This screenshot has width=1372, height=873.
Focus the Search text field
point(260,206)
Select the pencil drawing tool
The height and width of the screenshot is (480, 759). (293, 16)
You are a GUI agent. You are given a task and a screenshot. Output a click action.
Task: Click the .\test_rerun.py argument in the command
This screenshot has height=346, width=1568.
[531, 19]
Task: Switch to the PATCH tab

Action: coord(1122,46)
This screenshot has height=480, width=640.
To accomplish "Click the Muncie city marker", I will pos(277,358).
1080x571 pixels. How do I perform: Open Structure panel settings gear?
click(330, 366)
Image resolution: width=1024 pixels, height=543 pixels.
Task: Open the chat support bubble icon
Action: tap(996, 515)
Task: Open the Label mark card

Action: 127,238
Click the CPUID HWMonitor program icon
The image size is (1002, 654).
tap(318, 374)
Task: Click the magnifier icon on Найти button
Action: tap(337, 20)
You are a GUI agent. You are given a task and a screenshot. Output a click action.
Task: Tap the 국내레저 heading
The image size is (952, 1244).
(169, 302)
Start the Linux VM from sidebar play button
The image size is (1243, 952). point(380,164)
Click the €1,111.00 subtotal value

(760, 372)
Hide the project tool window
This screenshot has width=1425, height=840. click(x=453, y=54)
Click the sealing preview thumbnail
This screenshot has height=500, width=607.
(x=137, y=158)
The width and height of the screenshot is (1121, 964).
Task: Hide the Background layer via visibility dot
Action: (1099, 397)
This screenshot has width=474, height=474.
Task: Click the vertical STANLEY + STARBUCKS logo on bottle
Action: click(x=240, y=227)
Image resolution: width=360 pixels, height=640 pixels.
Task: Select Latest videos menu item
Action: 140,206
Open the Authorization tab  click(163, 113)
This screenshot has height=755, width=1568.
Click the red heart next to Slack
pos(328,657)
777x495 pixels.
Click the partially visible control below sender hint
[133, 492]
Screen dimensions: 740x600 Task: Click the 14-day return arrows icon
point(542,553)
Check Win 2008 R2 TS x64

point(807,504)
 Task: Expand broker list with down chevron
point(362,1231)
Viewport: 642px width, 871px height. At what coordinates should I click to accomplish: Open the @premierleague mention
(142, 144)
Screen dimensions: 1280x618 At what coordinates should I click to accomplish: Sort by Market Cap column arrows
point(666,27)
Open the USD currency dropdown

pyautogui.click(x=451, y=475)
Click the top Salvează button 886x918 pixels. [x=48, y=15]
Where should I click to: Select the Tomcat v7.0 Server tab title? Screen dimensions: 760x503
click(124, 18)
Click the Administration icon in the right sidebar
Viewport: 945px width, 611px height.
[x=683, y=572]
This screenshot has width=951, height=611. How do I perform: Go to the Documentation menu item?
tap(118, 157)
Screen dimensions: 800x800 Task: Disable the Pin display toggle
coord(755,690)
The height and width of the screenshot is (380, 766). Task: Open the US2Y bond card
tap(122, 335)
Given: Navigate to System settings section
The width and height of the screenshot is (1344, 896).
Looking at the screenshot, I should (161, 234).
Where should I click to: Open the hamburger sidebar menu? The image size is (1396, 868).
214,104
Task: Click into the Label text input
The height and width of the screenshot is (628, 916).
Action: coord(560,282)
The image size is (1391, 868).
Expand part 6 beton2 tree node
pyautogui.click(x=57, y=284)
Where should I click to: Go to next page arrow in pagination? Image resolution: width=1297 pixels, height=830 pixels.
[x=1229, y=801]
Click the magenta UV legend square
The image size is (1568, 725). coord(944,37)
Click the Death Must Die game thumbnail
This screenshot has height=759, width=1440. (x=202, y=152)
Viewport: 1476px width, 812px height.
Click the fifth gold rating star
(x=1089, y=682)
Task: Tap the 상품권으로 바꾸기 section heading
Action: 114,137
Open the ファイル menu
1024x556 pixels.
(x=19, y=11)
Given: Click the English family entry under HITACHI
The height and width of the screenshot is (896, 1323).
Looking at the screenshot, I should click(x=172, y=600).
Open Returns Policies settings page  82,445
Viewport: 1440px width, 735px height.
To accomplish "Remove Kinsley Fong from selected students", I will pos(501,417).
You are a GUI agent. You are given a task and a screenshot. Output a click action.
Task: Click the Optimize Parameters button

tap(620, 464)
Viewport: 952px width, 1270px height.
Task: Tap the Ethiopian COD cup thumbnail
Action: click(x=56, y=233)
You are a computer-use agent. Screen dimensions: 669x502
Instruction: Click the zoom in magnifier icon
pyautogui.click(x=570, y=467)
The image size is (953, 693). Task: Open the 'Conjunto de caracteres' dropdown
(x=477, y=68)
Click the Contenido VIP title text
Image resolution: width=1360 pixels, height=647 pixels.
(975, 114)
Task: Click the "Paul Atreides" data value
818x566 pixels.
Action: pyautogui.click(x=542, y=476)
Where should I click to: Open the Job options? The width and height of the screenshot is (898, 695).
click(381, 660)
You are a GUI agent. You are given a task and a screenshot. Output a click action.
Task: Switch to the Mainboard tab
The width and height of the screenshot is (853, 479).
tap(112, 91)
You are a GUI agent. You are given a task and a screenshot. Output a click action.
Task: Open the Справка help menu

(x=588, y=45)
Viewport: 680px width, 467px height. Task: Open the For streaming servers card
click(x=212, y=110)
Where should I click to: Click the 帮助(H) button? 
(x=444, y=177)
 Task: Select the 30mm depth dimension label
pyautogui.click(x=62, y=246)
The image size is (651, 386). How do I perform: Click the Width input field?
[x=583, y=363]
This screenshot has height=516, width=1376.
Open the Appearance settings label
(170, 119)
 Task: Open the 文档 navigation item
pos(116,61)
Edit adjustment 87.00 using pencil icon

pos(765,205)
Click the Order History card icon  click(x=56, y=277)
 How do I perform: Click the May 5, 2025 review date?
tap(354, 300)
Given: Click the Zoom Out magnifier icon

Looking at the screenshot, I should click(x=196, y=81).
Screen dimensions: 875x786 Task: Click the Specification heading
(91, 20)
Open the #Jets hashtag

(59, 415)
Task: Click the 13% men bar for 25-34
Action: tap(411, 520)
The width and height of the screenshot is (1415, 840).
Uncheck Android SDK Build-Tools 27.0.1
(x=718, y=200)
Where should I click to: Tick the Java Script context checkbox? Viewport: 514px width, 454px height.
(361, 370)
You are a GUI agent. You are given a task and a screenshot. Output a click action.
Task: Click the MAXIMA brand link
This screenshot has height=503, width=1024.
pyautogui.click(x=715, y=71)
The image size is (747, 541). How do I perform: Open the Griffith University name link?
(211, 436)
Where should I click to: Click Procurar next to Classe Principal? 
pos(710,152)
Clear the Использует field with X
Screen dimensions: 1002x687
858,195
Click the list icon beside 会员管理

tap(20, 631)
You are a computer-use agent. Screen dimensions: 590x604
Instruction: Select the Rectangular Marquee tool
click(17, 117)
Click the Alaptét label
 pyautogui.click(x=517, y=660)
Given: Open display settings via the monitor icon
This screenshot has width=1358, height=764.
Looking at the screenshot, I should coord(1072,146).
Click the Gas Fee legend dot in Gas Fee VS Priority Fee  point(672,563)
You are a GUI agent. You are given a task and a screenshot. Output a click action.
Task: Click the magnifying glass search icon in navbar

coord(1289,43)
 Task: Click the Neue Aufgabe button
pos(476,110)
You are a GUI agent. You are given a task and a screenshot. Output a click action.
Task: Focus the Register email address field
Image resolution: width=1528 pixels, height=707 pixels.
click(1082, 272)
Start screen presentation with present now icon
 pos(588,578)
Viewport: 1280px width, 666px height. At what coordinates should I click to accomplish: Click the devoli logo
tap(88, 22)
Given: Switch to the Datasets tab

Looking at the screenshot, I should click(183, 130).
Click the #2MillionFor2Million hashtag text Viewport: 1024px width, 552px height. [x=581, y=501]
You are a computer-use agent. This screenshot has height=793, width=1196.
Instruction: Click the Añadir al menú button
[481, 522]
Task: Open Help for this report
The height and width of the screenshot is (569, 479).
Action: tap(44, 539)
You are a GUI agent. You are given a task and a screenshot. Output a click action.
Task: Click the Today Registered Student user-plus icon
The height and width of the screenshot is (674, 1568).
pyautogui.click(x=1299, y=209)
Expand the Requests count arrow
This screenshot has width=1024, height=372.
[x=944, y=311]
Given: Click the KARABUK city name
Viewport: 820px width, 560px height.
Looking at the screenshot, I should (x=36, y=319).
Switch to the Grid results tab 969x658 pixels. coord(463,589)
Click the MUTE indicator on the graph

####

Each line that holds the word "computer" should be extracted from the records.

You are a computer-use agent. Screen dimensions: 669x502
You are a computer-use agent. Screen dimensions: 590x604
You are a computer-use agent. This screenshot has height=793, width=1196.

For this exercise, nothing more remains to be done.